The task: The records need to be set down again exactly as they appear.
---+---
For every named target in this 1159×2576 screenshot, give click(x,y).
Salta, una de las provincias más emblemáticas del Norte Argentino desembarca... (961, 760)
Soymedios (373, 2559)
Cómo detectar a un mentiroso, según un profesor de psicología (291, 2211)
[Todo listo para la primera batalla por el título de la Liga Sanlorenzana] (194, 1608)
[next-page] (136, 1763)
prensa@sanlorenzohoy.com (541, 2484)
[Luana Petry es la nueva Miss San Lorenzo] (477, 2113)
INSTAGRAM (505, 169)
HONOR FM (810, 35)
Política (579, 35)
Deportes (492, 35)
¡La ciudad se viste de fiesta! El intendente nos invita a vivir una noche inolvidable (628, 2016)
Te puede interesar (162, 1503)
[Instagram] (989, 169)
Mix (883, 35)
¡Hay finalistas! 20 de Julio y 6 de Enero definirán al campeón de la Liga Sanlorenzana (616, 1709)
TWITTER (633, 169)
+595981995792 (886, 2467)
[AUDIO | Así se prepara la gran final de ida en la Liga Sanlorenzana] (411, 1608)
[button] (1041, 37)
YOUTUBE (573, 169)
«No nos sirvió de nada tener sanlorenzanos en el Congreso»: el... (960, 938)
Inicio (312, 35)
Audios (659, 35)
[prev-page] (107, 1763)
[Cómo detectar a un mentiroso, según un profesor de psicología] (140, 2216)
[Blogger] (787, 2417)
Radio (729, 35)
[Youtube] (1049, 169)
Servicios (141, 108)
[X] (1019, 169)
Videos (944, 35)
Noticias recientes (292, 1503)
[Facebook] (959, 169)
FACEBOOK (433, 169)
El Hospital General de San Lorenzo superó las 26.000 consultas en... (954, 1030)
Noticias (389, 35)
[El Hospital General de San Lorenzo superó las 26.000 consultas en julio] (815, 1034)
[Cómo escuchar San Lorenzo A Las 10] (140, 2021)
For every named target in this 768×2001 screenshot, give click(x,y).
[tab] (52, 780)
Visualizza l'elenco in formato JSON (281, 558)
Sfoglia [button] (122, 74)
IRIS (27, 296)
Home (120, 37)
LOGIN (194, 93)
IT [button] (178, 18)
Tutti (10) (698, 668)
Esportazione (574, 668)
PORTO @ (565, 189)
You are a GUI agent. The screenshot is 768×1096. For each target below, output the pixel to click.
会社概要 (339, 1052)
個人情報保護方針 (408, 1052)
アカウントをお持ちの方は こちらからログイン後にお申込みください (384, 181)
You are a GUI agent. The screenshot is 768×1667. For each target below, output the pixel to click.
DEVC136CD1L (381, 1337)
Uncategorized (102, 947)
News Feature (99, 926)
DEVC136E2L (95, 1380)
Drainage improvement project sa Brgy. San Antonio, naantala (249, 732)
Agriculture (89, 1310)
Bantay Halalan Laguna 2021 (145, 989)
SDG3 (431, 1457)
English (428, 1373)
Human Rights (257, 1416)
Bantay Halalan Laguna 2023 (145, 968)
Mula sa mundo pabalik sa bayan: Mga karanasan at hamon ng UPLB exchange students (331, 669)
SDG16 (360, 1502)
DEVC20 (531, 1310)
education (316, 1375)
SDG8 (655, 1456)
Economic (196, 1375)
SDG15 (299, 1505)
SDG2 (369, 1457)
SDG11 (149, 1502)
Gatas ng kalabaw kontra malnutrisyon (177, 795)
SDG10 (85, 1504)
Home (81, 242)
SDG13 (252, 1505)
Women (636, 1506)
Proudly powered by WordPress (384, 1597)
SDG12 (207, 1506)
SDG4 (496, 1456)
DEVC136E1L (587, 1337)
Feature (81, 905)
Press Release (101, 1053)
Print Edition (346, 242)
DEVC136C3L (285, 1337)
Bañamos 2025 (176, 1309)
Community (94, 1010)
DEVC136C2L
---+---
Solved problem:
For every named target in this 1159×2576 screenshot, give click(x,y).
Salta, una de las provincias más emblemáticas del Norte Argentino desembarca... (961, 760)
Soymedios (373, 2559)
Cómo detectar a un mentiroso, según un profesor de psicología (291, 2211)
[Todo listo para la primera batalla por el título de la Liga Sanlorenzana] (194, 1608)
[next-page] (136, 1763)
prensa@sanlorenzohoy.com (541, 2484)
[Luana Petry es la nueva Miss San Lorenzo] (477, 2113)
INSTAGRAM (505, 169)
HONOR FM (810, 35)
Política (579, 35)
Deportes (492, 35)
¡La ciudad se viste de fiesta! El intendente nos invita a vivir una noche inolvidable (628, 2016)
Te puede interesar (162, 1503)
[Instagram] (989, 169)
Mix (883, 35)
¡Hay finalistas! 20 de Julio y 6 de Enero definirán al campeón de la Liga Sanlorenzana (616, 1709)
TWITTER (633, 169)
+595981995792 (886, 2467)
[AUDIO | Así se prepara la gran final de ida en la Liga Sanlorenzana] (411, 1608)
[button] (1041, 37)
YOUTUBE (573, 169)
«No nos sirvió de nada tener sanlorenzanos en el Congreso»: el... (960, 938)
Inicio (312, 35)
Audios (659, 35)
[prev-page] (107, 1763)
[Cómo detectar a un mentiroso, según un profesor de psicología] (140, 2216)
[Blogger] (787, 2417)
Radio (729, 35)
[Youtube] (1049, 169)
Servicios (141, 108)
[X] (1019, 169)
Videos (944, 35)
Noticias recientes (292, 1503)
[Facebook] (959, 169)
FACEBOOK (433, 169)
El Hospital General de San Lorenzo superó las 26.000 consultas en... (954, 1030)
Noticias (389, 35)
[El Hospital General de San Lorenzo superó las 26.000 consultas en julio] (815, 1034)
[Cómo escuchar San Lorenzo A Las 10] (140, 2021)
For every named target in this 768×2001 screenshot, give click(x,y).
[tab] (52, 780)
Visualizza l'elenco in formato JSON (281, 558)
Sfoglia [button] (122, 74)
IRIS (27, 296)
Home (120, 37)
LOGIN (194, 93)
IT [button] (178, 18)
Tutti (10) (698, 668)
Esportazione (574, 668)
PORTO @ (565, 189)
You are a GUI agent. The screenshot is 768×1096. For each target below, output the pixel to click.
会社概要 (339, 1052)
個人情報保護方針 (408, 1052)
アカウントをお持ちの方は こちらからログイン後にお申込みください (384, 181)
You are a GUI agent. The screenshot is 768×1667. For each target below, output the pixel to click.
DEVC136CD1L (381, 1337)
Uncategorized (102, 947)
News Feature (99, 926)
DEVC136E2L (95, 1380)
Drainage improvement project sa Brgy. San Antonio, naantala (249, 732)
Agriculture (89, 1310)
Bantay Halalan Laguna 2021 (145, 989)
SDG3 (431, 1457)
English (428, 1373)
Human Rights (257, 1416)
Bantay Halalan Laguna 2023 (145, 968)
Mula sa mundo pabalik sa bayan: Mga karanasan at hamon ng UPLB exchange students (331, 669)
SDG16 (360, 1502)
DEVC20 (531, 1310)
education (316, 1375)
SDG8 (655, 1456)
Economic (196, 1375)
SDG15 (299, 1505)
SDG2 (369, 1457)
SDG11 (149, 1502)
Gatas ng kalabaw kontra malnutrisyon (177, 795)
SDG10 (85, 1504)
Home (81, 242)
SDG13 (252, 1505)
Women (636, 1506)
Proudly powered by WordPress (384, 1597)
SDG12 (207, 1506)
SDG4 (496, 1456)
DEVC136E1L (587, 1337)
Feature (81, 905)
Press Release (101, 1053)
Print Edition (346, 242)
DEVC136C3L (285, 1337)
Bañamos 2025 (176, 1309)
Community (94, 1010)
DEVC136C2L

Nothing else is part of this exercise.